▶ _Required task_: Format these lines as a Markdown table with two columns, Number and Record line, numbering each row and leaving out blank lines. Cover every line.

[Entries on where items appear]
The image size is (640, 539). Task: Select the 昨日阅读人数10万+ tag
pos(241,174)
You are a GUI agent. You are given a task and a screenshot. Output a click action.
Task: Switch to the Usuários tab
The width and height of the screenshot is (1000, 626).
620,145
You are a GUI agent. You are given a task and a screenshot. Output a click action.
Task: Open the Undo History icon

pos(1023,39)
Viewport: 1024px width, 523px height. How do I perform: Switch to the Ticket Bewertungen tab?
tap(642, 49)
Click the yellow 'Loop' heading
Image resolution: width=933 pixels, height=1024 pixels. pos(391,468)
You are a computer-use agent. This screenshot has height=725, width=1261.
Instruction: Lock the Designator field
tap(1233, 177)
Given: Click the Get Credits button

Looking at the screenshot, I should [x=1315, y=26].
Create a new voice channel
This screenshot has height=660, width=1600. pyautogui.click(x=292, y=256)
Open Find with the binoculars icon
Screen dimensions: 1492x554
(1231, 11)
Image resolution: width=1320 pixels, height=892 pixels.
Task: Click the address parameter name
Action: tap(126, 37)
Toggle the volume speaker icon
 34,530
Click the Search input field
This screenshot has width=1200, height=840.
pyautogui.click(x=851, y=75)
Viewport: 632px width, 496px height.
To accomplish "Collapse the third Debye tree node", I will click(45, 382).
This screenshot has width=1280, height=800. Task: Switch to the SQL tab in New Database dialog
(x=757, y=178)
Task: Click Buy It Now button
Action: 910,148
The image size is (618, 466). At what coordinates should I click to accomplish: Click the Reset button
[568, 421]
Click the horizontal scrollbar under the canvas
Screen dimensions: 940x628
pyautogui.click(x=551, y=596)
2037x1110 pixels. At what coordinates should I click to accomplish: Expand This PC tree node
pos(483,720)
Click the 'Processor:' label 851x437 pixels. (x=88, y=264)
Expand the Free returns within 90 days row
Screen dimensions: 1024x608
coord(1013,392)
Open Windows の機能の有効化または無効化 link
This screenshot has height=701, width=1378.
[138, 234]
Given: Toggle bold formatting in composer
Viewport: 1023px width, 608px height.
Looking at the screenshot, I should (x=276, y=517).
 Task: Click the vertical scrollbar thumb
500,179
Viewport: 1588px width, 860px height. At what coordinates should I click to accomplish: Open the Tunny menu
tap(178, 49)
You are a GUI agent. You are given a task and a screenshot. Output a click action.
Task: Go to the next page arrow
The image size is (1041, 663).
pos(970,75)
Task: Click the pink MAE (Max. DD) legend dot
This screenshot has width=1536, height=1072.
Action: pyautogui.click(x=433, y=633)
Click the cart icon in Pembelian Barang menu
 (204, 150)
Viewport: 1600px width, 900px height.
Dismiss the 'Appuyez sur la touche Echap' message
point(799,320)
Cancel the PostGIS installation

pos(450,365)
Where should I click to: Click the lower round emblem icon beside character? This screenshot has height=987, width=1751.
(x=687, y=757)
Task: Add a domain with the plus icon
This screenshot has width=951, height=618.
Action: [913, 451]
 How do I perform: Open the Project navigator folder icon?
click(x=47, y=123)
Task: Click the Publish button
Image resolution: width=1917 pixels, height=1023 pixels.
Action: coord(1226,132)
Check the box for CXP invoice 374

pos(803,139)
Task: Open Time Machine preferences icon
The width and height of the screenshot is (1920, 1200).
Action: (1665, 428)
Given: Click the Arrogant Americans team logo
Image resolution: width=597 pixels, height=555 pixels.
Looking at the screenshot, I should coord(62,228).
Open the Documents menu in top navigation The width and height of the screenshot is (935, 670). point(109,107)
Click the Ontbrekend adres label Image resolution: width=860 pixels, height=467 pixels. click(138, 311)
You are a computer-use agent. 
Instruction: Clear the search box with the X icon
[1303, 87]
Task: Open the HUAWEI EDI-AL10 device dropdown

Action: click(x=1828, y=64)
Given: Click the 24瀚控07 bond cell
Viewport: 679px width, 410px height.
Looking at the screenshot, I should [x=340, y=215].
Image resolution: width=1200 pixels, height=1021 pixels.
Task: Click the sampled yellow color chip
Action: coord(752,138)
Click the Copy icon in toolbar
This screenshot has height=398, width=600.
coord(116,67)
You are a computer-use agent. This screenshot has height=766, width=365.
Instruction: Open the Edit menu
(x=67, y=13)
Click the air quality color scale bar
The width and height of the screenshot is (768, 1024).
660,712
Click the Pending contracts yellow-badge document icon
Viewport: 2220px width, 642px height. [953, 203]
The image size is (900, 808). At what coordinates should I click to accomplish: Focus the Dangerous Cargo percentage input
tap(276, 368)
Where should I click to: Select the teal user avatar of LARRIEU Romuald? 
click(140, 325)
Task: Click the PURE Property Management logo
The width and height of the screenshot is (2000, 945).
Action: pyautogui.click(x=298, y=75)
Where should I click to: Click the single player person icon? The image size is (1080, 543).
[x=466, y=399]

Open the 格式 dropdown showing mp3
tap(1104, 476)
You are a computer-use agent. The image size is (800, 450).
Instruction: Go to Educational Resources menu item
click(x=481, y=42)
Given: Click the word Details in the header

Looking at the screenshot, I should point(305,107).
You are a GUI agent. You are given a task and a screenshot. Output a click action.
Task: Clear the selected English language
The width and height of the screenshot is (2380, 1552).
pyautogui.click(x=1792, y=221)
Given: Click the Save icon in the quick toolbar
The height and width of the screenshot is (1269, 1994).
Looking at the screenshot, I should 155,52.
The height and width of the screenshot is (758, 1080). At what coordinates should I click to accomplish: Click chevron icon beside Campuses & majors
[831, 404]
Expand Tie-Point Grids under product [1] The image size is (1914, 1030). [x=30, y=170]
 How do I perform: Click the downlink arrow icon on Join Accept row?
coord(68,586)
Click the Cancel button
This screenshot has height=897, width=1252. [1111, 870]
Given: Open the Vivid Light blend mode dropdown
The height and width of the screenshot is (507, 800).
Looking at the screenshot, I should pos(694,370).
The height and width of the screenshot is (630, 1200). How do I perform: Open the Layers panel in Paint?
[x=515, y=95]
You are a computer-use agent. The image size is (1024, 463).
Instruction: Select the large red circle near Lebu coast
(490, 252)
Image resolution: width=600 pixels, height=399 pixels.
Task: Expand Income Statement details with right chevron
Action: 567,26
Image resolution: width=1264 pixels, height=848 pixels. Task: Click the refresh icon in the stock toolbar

▶ _Written answer_:
| Number | Record line |
|---|---|
| 1 | The image size is (640, 539). Task: Select the 昨日阅读人数10万+ tag |
| 2 | pos(241,174) |
| 3 | You are a GUI agent. You are given a task and a screenshot. Output a click action. |
| 4 | Task: Switch to the Usuários tab |
| 5 | The width and height of the screenshot is (1000, 626). |
| 6 | 620,145 |
| 7 | You are a GUI agent. You are given a task and a screenshot. Output a click action. |
| 8 | Task: Open the Undo History icon |
| 9 | pos(1023,39) |
| 10 | Viewport: 1024px width, 523px height. How do I perform: Switch to the Ticket Bewertungen tab? |
| 11 | tap(642, 49) |
| 12 | Click the yellow 'Loop' heading |
| 13 | Image resolution: width=933 pixels, height=1024 pixels. pos(391,468) |
| 14 | You are a computer-use agent. This screenshot has height=725, width=1261. |
| 15 | Instruction: Lock the Designator field |
| 16 | tap(1233, 177) |
| 17 | Given: Click the Get Credits button |
| 18 | Looking at the screenshot, I should [x=1315, y=26]. |
| 19 | Create a new voice channel |
| 20 | This screenshot has height=660, width=1600. pyautogui.click(x=292, y=256) |
| 21 | Open Find with the binoculars icon |
| 22 | Screen dimensions: 1492x554 |
| 23 | (1231, 11) |
| 24 | Image resolution: width=1320 pixels, height=892 pixels. |
| 25 | Task: Click the address parameter name |
| 26 | Action: tap(126, 37) |
| 27 | Toggle the volume speaker icon |
| 28 |  34,530 |
| 29 | Click the Search input field |
| 30 | This screenshot has width=1200, height=840. |
| 31 | pyautogui.click(x=851, y=75) |
| 32 | Viewport: 632px width, 496px height. |
| 33 | To accomplish "Collapse the third Debye tree node", I will click(45, 382). |
| 34 | This screenshot has width=1280, height=800. Task: Switch to the SQL tab in New Database dialog |
| 35 | (x=757, y=178) |
| 36 | Task: Click Buy It Now button |
| 37 | Action: 910,148 |
| 38 | The image size is (618, 466). At what coordinates should I click to accomplish: Click the Reset button |
| 39 | [568, 421] |
| 40 | Click the horizontal scrollbar under the canvas |
| 41 | Screen dimensions: 940x628 |
| 42 | pyautogui.click(x=551, y=596) |
| 43 | 2037x1110 pixels. At what coordinates should I click to accomplish: Expand This PC tree node |
| 44 | pos(483,720) |
| 45 | Click the 'Processor:' label 851x437 pixels. (x=88, y=264) |
| 46 | Expand the Free returns within 90 days row |
| 47 | Screen dimensions: 1024x608 |
| 48 | coord(1013,392) |
| 49 | Open Windows の機能の有効化または無効化 link |
| 50 | This screenshot has height=701, width=1378. |
| 51 | [138, 234] |
| 52 | Given: Toggle bold formatting in composer |
| 53 | Viewport: 1023px width, 608px height. |
| 54 | Looking at the screenshot, I should (x=276, y=517). |
| 55 |  Task: Click the vertical scrollbar thumb |
| 56 | 500,179 |
| 57 | Viewport: 1588px width, 860px height. At what coordinates should I click to accomplish: Open the Tunny menu |
| 58 | tap(178, 49) |
| 59 | You are a GUI agent. You are given a task and a screenshot. Output a click action. |
| 60 | Task: Go to the next page arrow |
| 61 | The image size is (1041, 663). |
| 62 | pos(970,75) |
| 63 | Task: Click the pink MAE (Max. DD) legend dot |
| 64 | This screenshot has width=1536, height=1072. |
| 65 | Action: pyautogui.click(x=433, y=633) |
| 66 | Click the cart icon in Pembelian Barang menu |
| 67 |  (204, 150) |
| 68 | Viewport: 1600px width, 900px height. |
| 69 | Dismiss the 'Appuyez sur la touche Echap' message |
| 70 | point(799,320) |
| 71 | Cancel the PostGIS installation |
| 72 | pos(450,365) |
| 73 | Where should I click to: Click the lower round emblem icon beside character? This screenshot has height=987, width=1751. |
| 74 | (x=687, y=757) |
| 75 | Task: Add a domain with the plus icon |
| 76 | This screenshot has width=951, height=618. |
| 77 | Action: [913, 451] |
| 78 |  How do I perform: Open the Project navigator folder icon? |
| 79 | click(x=47, y=123) |
| 80 | Task: Click the Publish button |
| 81 | Image resolution: width=1917 pixels, height=1023 pixels. |
| 82 | Action: coord(1226,132) |
| 83 | Check the box for CXP invoice 374 |
| 84 | pos(803,139) |
| 85 | Task: Open Time Machine preferences icon |
| 86 | The width and height of the screenshot is (1920, 1200). |
| 87 | Action: (1665, 428) |
| 88 | Given: Click the Arrogant Americans team logo |
| 89 | Image resolution: width=597 pixels, height=555 pixels. |
| 90 | Looking at the screenshot, I should coord(62,228). |
| 91 | Open the Documents menu in top navigation The width and height of the screenshot is (935, 670). point(109,107) |
| 92 | Click the Ontbrekend adres label Image resolution: width=860 pixels, height=467 pixels. click(138, 311) |
| 93 | You are a computer-use agent.  |
| 94 | Instruction: Clear the search box with the X icon |
| 95 | [1303, 87] |
| 96 | Task: Open the HUAWEI EDI-AL10 device dropdown |
| 97 | Action: click(x=1828, y=64) |
| 98 | Given: Click the 24瀚控07 bond cell |
| 99 | Viewport: 679px width, 410px height. |
| 100 | Looking at the screenshot, I should [x=340, y=215]. |
| 101 | Image resolution: width=1200 pixels, height=1021 pixels. |
| 102 | Task: Click the sampled yellow color chip |
| 103 | Action: coord(752,138) |
| 104 | Click the Copy icon in toolbar |
| 105 | This screenshot has height=398, width=600. |
| 106 | coord(116,67) |
| 107 | You are a computer-use agent. This screenshot has height=766, width=365. |
| 108 | Instruction: Open the Edit menu |
| 109 | (x=67, y=13) |
| 110 | Click the air quality color scale bar |
| 111 | The width and height of the screenshot is (768, 1024). |
| 112 | 660,712 |
| 113 | Click the Pending contracts yellow-badge document icon |
| 114 | Viewport: 2220px width, 642px height. [953, 203] |
| 115 | The image size is (900, 808). At what coordinates should I click to accomplish: Focus the Dangerous Cargo percentage input |
| 116 | tap(276, 368) |
| 117 | Where should I click to: Select the teal user avatar of LARRIEU Romuald?  |
| 118 | click(140, 325) |
| 119 | Task: Click the PURE Property Management logo |
| 120 | The width and height of the screenshot is (2000, 945). |
| 121 | Action: pyautogui.click(x=298, y=75) |
| 122 | Where should I click to: Click the single player person icon? The image size is (1080, 543). |
| 123 | [x=466, y=399] |
| 124 | Open the 格式 dropdown showing mp3 |
| 125 | tap(1104, 476) |
| 126 | You are a computer-use agent. The image size is (800, 450). |
| 127 | Instruction: Go to Educational Resources menu item |
| 128 | click(x=481, y=42) |
| 129 | Given: Click the word Details in the header |
| 130 | Looking at the screenshot, I should point(305,107). |
| 131 | You are a GUI agent. You are given a task and a screenshot. Output a click action. |
| 132 | Task: Clear the selected English language |
| 133 | The width and height of the screenshot is (2380, 1552). |
| 134 | pyautogui.click(x=1792, y=221) |
| 135 | Given: Click the Save icon in the quick toolbar |
| 136 | The height and width of the screenshot is (1269, 1994). |
| 137 | Looking at the screenshot, I should 155,52. |
| 138 | The height and width of the screenshot is (758, 1080). At what coordinates should I click to accomplish: Click chevron icon beside Campuses & majors |
| 139 | [831, 404] |
| 140 | Expand Tie-Point Grids under product [1] The image size is (1914, 1030). [x=30, y=170] |
| 141 |  How do I perform: Click the downlink arrow icon on Join Accept row? |
| 142 | coord(68,586) |
| 143 | Click the Cancel button |
| 144 | This screenshot has height=897, width=1252. [1111, 870] |
| 145 | Given: Open the Vivid Light blend mode dropdown |
| 146 | The height and width of the screenshot is (507, 800). |
| 147 | Looking at the screenshot, I should pos(694,370). |
| 148 | The height and width of the screenshot is (630, 1200). How do I perform: Open the Layers panel in Paint? |
| 149 | [x=515, y=95] |
| 150 | You are a computer-use agent. The image size is (1024, 463). |
| 151 | Instruction: Select the large red circle near Lebu coast |
| 152 | (490, 252) |
| 153 | Image resolution: width=600 pixels, height=399 pixels. |
| 154 | Task: Expand Income Statement details with right chevron |
| 155 | Action: 567,26 |
| 156 | Image resolution: width=1264 pixels, height=848 pixels. Task: Click the refresh icon in the stock toolbar |